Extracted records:
◆ ◆ ◆

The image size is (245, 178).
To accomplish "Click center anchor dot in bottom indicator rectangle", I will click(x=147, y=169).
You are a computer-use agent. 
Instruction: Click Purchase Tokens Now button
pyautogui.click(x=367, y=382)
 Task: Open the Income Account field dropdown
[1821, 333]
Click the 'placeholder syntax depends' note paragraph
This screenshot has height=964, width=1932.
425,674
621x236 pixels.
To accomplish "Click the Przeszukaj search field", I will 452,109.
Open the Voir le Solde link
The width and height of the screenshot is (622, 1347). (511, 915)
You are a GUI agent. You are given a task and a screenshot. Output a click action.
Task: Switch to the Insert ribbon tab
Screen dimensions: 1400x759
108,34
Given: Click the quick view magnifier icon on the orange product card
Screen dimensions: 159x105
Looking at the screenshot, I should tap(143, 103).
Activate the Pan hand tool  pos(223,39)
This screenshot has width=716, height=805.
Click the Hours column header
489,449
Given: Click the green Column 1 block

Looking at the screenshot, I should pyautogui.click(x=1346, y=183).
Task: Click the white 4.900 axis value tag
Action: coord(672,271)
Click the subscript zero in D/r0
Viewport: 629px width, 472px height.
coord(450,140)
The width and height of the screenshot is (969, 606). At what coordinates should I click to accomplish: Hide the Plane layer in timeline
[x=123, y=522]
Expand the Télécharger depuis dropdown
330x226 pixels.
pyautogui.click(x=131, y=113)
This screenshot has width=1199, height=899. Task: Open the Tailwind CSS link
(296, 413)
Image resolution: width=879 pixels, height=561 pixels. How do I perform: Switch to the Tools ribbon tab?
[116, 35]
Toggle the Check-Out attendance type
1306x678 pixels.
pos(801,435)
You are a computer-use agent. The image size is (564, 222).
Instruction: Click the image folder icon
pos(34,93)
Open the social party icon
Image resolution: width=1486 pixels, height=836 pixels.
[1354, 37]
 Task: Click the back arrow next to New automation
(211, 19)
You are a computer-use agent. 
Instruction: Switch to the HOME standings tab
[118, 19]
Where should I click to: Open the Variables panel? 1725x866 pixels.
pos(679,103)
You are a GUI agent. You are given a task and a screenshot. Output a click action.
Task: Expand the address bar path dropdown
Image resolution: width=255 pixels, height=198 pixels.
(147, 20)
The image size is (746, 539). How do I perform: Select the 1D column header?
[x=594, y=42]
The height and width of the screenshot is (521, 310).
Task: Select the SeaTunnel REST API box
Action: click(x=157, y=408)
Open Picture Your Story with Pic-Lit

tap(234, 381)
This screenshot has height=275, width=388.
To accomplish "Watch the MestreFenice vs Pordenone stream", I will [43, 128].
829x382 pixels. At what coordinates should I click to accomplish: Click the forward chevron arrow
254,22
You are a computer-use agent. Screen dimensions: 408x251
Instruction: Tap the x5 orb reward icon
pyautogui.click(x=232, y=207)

◆ ◆ ◆

Directive — Duplicate every line of the records above without changing anything.

Complete output —
The image size is (245, 178).
To accomplish "Click center anchor dot in bottom indicator rectangle", I will click(x=147, y=169).
You are a computer-use agent. 
Instruction: Click Purchase Tokens Now button
pyautogui.click(x=367, y=382)
 Task: Open the Income Account field dropdown
[1821, 333]
Click the 'placeholder syntax depends' note paragraph
This screenshot has height=964, width=1932.
425,674
621x236 pixels.
To accomplish "Click the Przeszukaj search field", I will 452,109.
Open the Voir le Solde link
The width and height of the screenshot is (622, 1347). (511, 915)
You are a GUI agent. You are given a task and a screenshot. Output a click action.
Task: Switch to the Insert ribbon tab
Screen dimensions: 1400x759
108,34
Given: Click the quick view magnifier icon on the orange product card
Screen dimensions: 159x105
Looking at the screenshot, I should tap(143, 103).
Activate the Pan hand tool  pos(223,39)
This screenshot has width=716, height=805.
Click the Hours column header
489,449
Given: Click the green Column 1 block

Looking at the screenshot, I should pyautogui.click(x=1346, y=183).
Task: Click the white 4.900 axis value tag
Action: coord(672,271)
Click the subscript zero in D/r0
Viewport: 629px width, 472px height.
coord(450,140)
The width and height of the screenshot is (969, 606). At what coordinates should I click to accomplish: Hide the Plane layer in timeline
[x=123, y=522]
Expand the Télécharger depuis dropdown
330x226 pixels.
pyautogui.click(x=131, y=113)
This screenshot has width=1199, height=899. Task: Open the Tailwind CSS link
(296, 413)
Image resolution: width=879 pixels, height=561 pixels. How do I perform: Switch to the Tools ribbon tab?
[116, 35]
Toggle the Check-Out attendance type
1306x678 pixels.
pos(801,435)
You are a computer-use agent. The image size is (564, 222).
Instruction: Click the image folder icon
pos(34,93)
Open the social party icon
Image resolution: width=1486 pixels, height=836 pixels.
[1354, 37]
 Task: Click the back arrow next to New automation
(211, 19)
You are a computer-use agent. 
Instruction: Switch to the HOME standings tab
[118, 19]
Where should I click to: Open the Variables panel? 1725x866 pixels.
pos(679,103)
You are a GUI agent. You are given a task and a screenshot. Output a click action.
Task: Expand the address bar path dropdown
Image resolution: width=255 pixels, height=198 pixels.
(147, 20)
The image size is (746, 539). How do I perform: Select the 1D column header?
[x=594, y=42]
The height and width of the screenshot is (521, 310).
Task: Select the SeaTunnel REST API box
Action: click(x=157, y=408)
Open Picture Your Story with Pic-Lit

tap(234, 381)
This screenshot has height=275, width=388.
To accomplish "Watch the MestreFenice vs Pordenone stream", I will [43, 128].
829x382 pixels. At what coordinates should I click to accomplish: Click the forward chevron arrow
254,22
You are a computer-use agent. Screen dimensions: 408x251
Instruction: Tap the x5 orb reward icon
pyautogui.click(x=232, y=207)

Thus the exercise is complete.